- _Texto-fonte_:
● ● ●
Pensando de modo científico, seria prudente refeltir por ocasião do planejamento sobre questões como: Existe um mecanismo de crescimento na região? A qual estímulo o mecanismo de crescimento responde? Ele está ativo? Qual a melhor idade para intervir? A biomecânica é adequada para gerar estímulo? Por quanto tempo deve ser mantida? e por qual período?
Observe que existe uma grande diferença entre 'repetir a técnica' e 'refletir sobre a técnica' utilizada. Sem o conhecimento mínimo qualquer intervenção incorrerá em alto risco de insucesso e o resultado mais frequênte é a recidiva. Em síntese, não importa a técnica se essa não está baseada em conhecimento científico e se o profissional não conhece a fundamentação para tomar a melhor decisão clínica.
Bioengenharia e Crescimento Craniofacial
O complexo craniofacial é resultado de milhares de anos de adaptação, sua forma está relacionada de modo íntimo à função. O profissional precisa conhecer seus fenômenos (biogênese, anatomia, fisiologia, desenvolvimento, crescimento, maturidade e envelhecimento) para tratar com eficiência e obter resultados estáveis.
Entretanto a ortodontia clássica não usa ferramentas apropriadas para investigar o processo de crescimento durante o planejamento dos casos clínicos. Tome como exemplo as análises cefalométricas ou mesmo as tomografias, essas técnicas limitam-se à uma visão anatômica do complexo craniofacial, entretanto o crescimento envolve muitos outros processos fisiológicos que são simplesmente desconsiderados.
● ● ●
- _Dados para análise_:
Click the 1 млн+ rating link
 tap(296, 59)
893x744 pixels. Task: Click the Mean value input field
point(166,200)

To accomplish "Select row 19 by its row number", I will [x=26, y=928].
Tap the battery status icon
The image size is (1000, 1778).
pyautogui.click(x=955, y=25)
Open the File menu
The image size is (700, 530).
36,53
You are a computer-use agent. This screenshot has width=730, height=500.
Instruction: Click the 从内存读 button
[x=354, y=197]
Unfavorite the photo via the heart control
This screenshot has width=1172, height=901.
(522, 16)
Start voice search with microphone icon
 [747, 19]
● ● ●
- _O que fazer_: Escreva a continuação do texto sobre ortodontia e crescimento craniofacial, começando logo após a última frase dele. Os dados não são usados nesta atividade.

- _Resposta_:
Mehores Práticas
Sobre o uso do conheciomento na sua clínica, saiba que o mundo não mais recompensa o indivíduo por aquilo que ele sabe (o Google sabe mais), tão pouco pela capacidade de reproduzir o que se sabe (os smartphones podem reproduzir). O mundo atual recompensa pelo que o indivíduo pode fazer com o conhecimento que possui, pelo uso do conhecimento
A respeito da dimensão fisiológica é necessário dominar o conhecimento básico sobre endocrinologia, pois se o paciente estiver em fase de crescimento e considerando que grande parte das maloclusões estão relacionadas ao desvio do curso desse fenômeno, como planejar adequadamente o caso quando o profissional desconhece como e quando os hormônios atuam sobre cada contra-parte do complexo craniofacial? Ainda sem citar a importância da biologia molecular, em particular a genética, sobre o diagnóstico e prognóstico de cada desvio de crescimento.
O problema da recidiva na protração maxilar
Lembra-se do problema sobre como cresce a maxila? Vamos compreender um pouco melhor como o conhecimento sobre bioengenharia e crescimento craniofacial pode melhorar os resultados do seu planejamento.
Um raciocínio quase automático dos especialistas quando identificam uma atresia de maxila é considerar a expansão e protração como técnicas de eleição para o tratamento. Entretanto, para esses casos, a literatura é controversa quanto a estabilidade dos resultados obtidos, mesmo quando a intervenção cirúrgica é realizada. Qual o motivo?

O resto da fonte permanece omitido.